BACKGROUND: This is probably an extremely simple question to answer, but it's one of the downsides of being self-taught to get ensnarled in unexpected difficulties with basic stuff. This question stems from the last sentence in this post and the first sentence in the answer.
QUESTION: The definition of a random vector is not that difficult – a list of random variables. Or, using the nice explanation by @whuber on the same post, we can tell that a vector is random by contemplating "what changes would occur if the data-collection process were replicated."
Part of the problem is understanding why the coefficients of the model matrix are treated as constants in regression. even if they are random variables (columns of a dataset).
And probably this is connected somehow to my difficulties seeing why non-random vectors have zero covariance.
In the end, given two numeric vectors of equal length, it seems like it should always be possible to get their means and perform the operation: $(X_i -\bar X)\,(Y_i -\bar Y)$ an eventually get the mean of the resulting multiplications, seemingly following the equation $cov(\mathbf{X,Y}) =\mathbb{E}\left( (\mathbf{X}-\mathbb{E}(\mathbf{X}))(\mathbf{Y}-\mathbb{E}(\mathbf{Y}))\right)$.
I am sure there are many misunderstandings in these statements, but this is the question: Why is the covariance of non-random vectors always zero when it seems as though given any pair of numeric vectors of equal length, we can get their covariance? It may have to due with the difference between deriving the covariance of a probability density function versus the covariance between samples.
In this sense I can calculate the covariance between two deterministically calculated vectors without any noise, corresponding to power functions of $x$. The resultant vectors are not random, yet the correlation values still make some sense as a measure of proximity:
par(mfrow = c(1,2))
x <- seq(1, 10, by = 0.1)
z <- seq(-3.1, -0.1, by = 0.1)
o <- x^-3.1
plot(o ~ x, col ='blue4', pch = 19, cex=0.1,
ylab = "x to i power")
for (i in seq(z)){
b <- x^(z[i])
points(b ~ x, pch = 20, cex = 0.1, col = i)
}
COR <- 0
for (i in seq(z)){
b <- x^z[i]
COR[i] <- cov(b, o)
}
plot(COR ~ z, type="l", lwd=2, col='blue4',
xlab="Exponent", ylab = 'COVARIANCE')
Is it purely a definitional type of difference – … by definition covariance only applies to random variables…?

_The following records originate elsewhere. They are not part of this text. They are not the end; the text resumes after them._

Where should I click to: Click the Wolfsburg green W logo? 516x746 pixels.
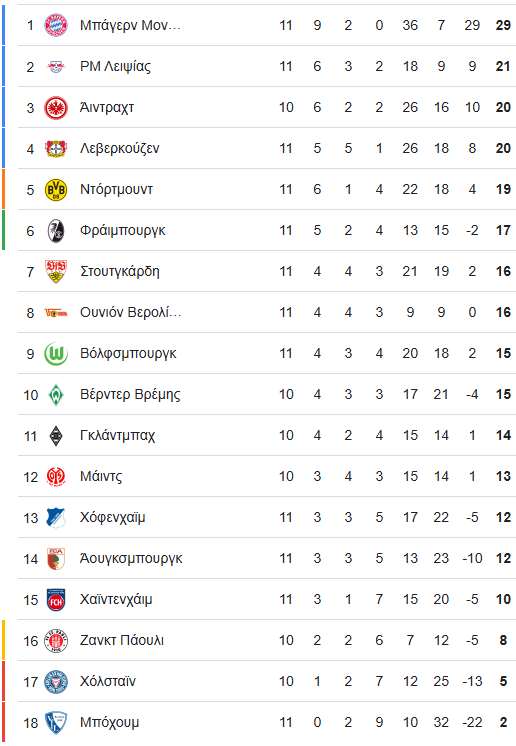coord(56,354)
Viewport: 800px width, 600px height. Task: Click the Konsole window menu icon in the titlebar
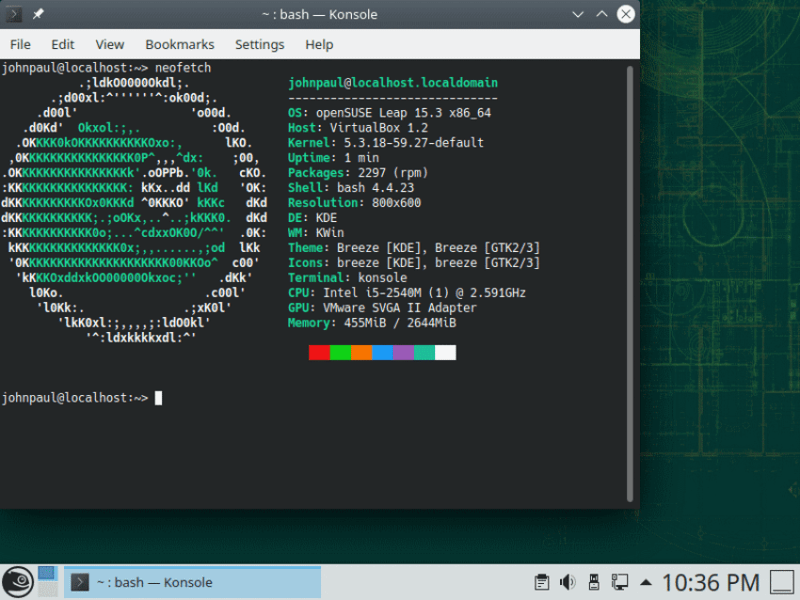pos(14,14)
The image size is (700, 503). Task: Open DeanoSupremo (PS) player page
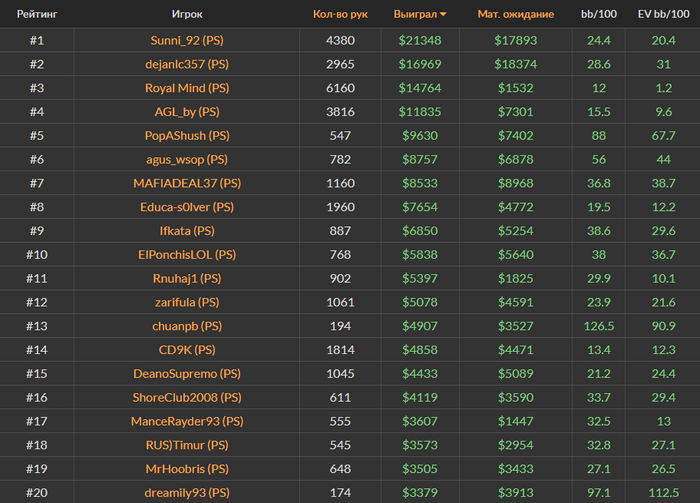click(186, 374)
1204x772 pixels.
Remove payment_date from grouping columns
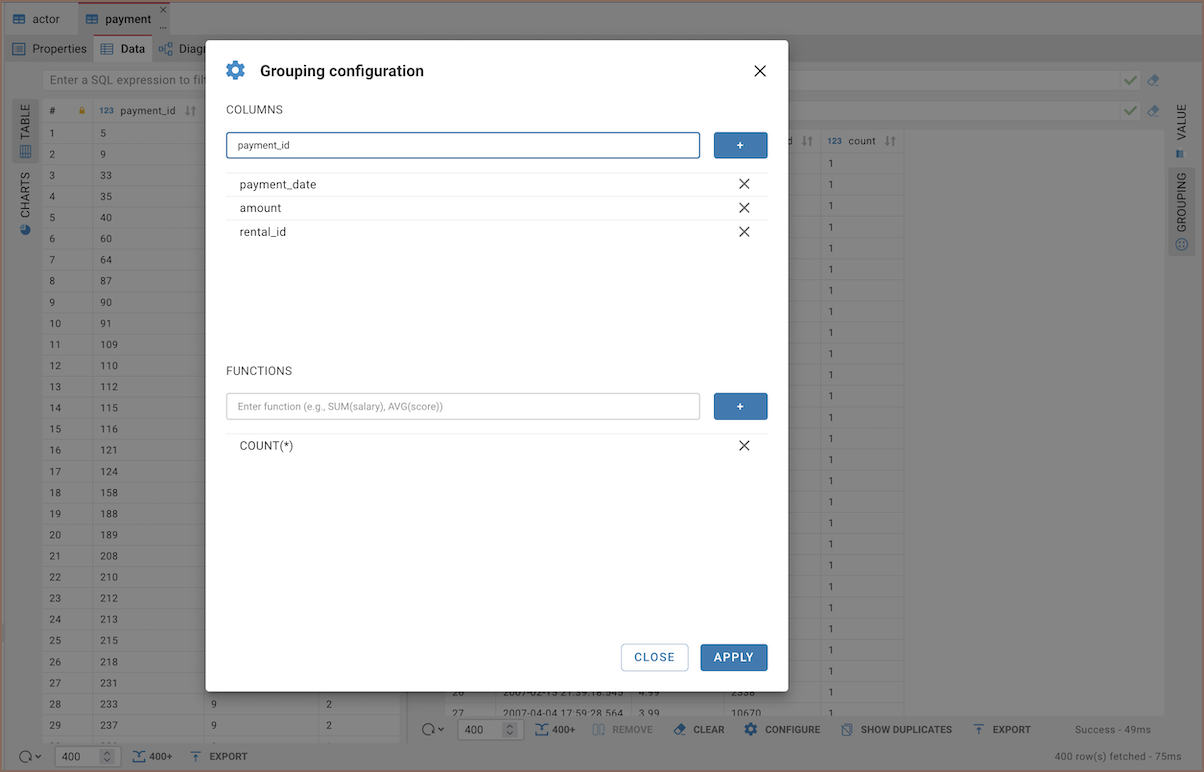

I can see that a very straightforward way to prove this is to think that in a constant vector $\mathbb{E}(\mathbf{X}) = \mathbf{X}$, and hence, $\mathbf{X}-\mathbb{E}(\mathbf{X})=0$, so perhaps the question really boils down to seeing what constitutes a random vector on a data set.
INITIAL SELF-ANSWER ATTEMPT:
[I am posting a very tentative answer in the hope of being corrected, and because I don't think that the opposite of a random vector is a vector with identical elements in every position as an example in the answers given seem to imply.]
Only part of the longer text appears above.